What the task requires.
Working from the records beneath this line, reproduce each one exactly.

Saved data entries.
____________

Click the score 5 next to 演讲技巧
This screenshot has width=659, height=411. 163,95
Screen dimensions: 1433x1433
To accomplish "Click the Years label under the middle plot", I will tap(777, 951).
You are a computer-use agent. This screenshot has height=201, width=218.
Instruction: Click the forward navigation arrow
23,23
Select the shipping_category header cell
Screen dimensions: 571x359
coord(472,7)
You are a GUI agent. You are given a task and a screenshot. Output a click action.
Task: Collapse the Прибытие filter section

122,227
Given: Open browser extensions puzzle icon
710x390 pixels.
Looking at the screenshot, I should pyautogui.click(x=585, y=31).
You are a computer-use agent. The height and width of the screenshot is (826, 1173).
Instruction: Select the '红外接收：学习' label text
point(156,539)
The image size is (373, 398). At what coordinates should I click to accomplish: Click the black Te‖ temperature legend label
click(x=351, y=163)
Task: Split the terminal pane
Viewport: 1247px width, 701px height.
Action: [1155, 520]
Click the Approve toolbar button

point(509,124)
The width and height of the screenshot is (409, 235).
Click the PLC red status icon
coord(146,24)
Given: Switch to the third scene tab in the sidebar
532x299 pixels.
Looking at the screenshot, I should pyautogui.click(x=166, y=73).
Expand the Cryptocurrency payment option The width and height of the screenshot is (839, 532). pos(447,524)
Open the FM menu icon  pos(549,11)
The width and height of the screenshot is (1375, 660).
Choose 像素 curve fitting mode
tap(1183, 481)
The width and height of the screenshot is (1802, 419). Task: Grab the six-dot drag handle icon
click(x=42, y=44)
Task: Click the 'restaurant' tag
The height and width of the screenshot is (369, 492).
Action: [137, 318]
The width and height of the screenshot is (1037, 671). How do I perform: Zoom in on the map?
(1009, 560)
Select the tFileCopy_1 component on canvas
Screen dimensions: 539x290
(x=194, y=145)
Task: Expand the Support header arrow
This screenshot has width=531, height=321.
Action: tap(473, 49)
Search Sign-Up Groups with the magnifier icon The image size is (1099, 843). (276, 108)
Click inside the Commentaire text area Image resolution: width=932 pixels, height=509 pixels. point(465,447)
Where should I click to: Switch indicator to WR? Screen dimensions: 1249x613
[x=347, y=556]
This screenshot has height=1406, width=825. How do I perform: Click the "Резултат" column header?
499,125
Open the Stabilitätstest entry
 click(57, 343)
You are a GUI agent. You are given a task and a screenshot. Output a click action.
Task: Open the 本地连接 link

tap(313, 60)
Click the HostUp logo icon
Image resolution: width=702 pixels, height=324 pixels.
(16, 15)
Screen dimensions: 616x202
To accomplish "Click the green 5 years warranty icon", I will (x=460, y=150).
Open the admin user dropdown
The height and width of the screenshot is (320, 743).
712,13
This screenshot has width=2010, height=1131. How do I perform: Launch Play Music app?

____________

Task solution.
Click the score 5 next to 演讲技巧
This screenshot has width=659, height=411. 163,95
Screen dimensions: 1433x1433
To accomplish "Click the Years label under the middle plot", I will tap(777, 951).
You are a computer-use agent. This screenshot has height=201, width=218.
Instruction: Click the forward navigation arrow
23,23
Select the shipping_category header cell
Screen dimensions: 571x359
coord(472,7)
You are a GUI agent. You are given a task and a screenshot. Output a click action.
Task: Collapse the Прибытие filter section

122,227
Given: Open browser extensions puzzle icon
710x390 pixels.
Looking at the screenshot, I should pyautogui.click(x=585, y=31).
You are a computer-use agent. The height and width of the screenshot is (826, 1173).
Instruction: Select the '红外接收：学习' label text
point(156,539)
The image size is (373, 398). At what coordinates should I click to accomplish: Click the black Te‖ temperature legend label
click(x=351, y=163)
Task: Split the terminal pane
Viewport: 1247px width, 701px height.
Action: [1155, 520]
Click the Approve toolbar button

point(509,124)
The width and height of the screenshot is (409, 235).
Click the PLC red status icon
coord(146,24)
Given: Switch to the third scene tab in the sidebar
532x299 pixels.
Looking at the screenshot, I should pyautogui.click(x=166, y=73).
Expand the Cryptocurrency payment option The width and height of the screenshot is (839, 532). pos(447,524)
Open the FM menu icon  pos(549,11)
The width and height of the screenshot is (1375, 660).
Choose 像素 curve fitting mode
tap(1183, 481)
The width and height of the screenshot is (1802, 419). Task: Grab the six-dot drag handle icon
click(x=42, y=44)
Task: Click the 'restaurant' tag
The height and width of the screenshot is (369, 492).
Action: [137, 318]
The width and height of the screenshot is (1037, 671). How do I perform: Zoom in on the map?
(1009, 560)
Select the tFileCopy_1 component on canvas
Screen dimensions: 539x290
(x=194, y=145)
Task: Expand the Support header arrow
This screenshot has width=531, height=321.
Action: tap(473, 49)
Search Sign-Up Groups with the magnifier icon The image size is (1099, 843). (276, 108)
Click inside the Commentaire text area Image resolution: width=932 pixels, height=509 pixels. point(465,447)
Where should I click to: Switch indicator to WR? Screen dimensions: 1249x613
[x=347, y=556]
This screenshot has height=1406, width=825. How do I perform: Click the "Резултат" column header?
499,125
Open the Stabilitätstest entry
 click(57, 343)
You are a GUI agent. You are given a task and a screenshot. Output a click action.
Task: Open the 本地连接 link

tap(313, 60)
Click the HostUp logo icon
Image resolution: width=702 pixels, height=324 pixels.
(16, 15)
Screen dimensions: 616x202
To accomplish "Click the green 5 years warranty icon", I will (x=460, y=150).
Open the admin user dropdown
The height and width of the screenshot is (320, 743).
712,13
This screenshot has width=2010, height=1131. How do I perform: Launch Play Music app?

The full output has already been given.